**ASSIGNMENT**
Every line from the one holding "868x443 pixels." through the last line of the records must be retyped exactly, and no other line or picture may appear in the copy.
─── INPUT DATA ───
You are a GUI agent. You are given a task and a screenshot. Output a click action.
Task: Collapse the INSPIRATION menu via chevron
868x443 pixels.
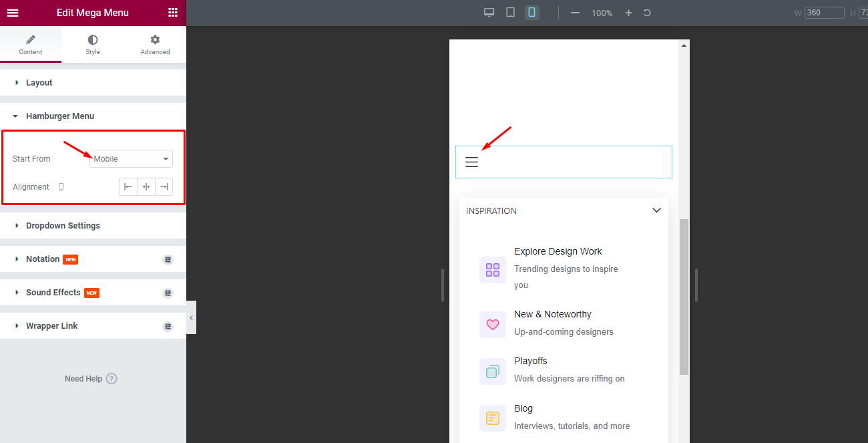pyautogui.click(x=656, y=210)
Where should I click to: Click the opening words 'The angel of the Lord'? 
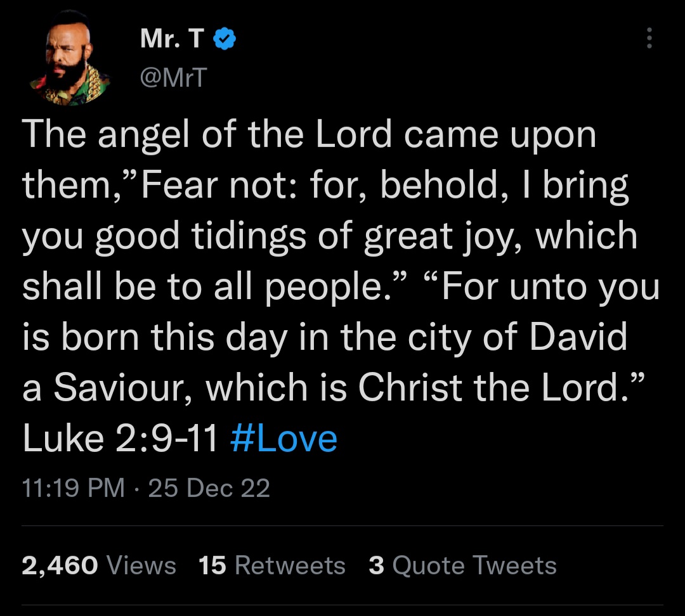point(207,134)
───
**EXERCISE RESPONSE**
868x443 pixels.
pyautogui.click(x=656, y=210)
Where should I click to: Click the opening words 'The angel of the Lord'? 
point(207,134)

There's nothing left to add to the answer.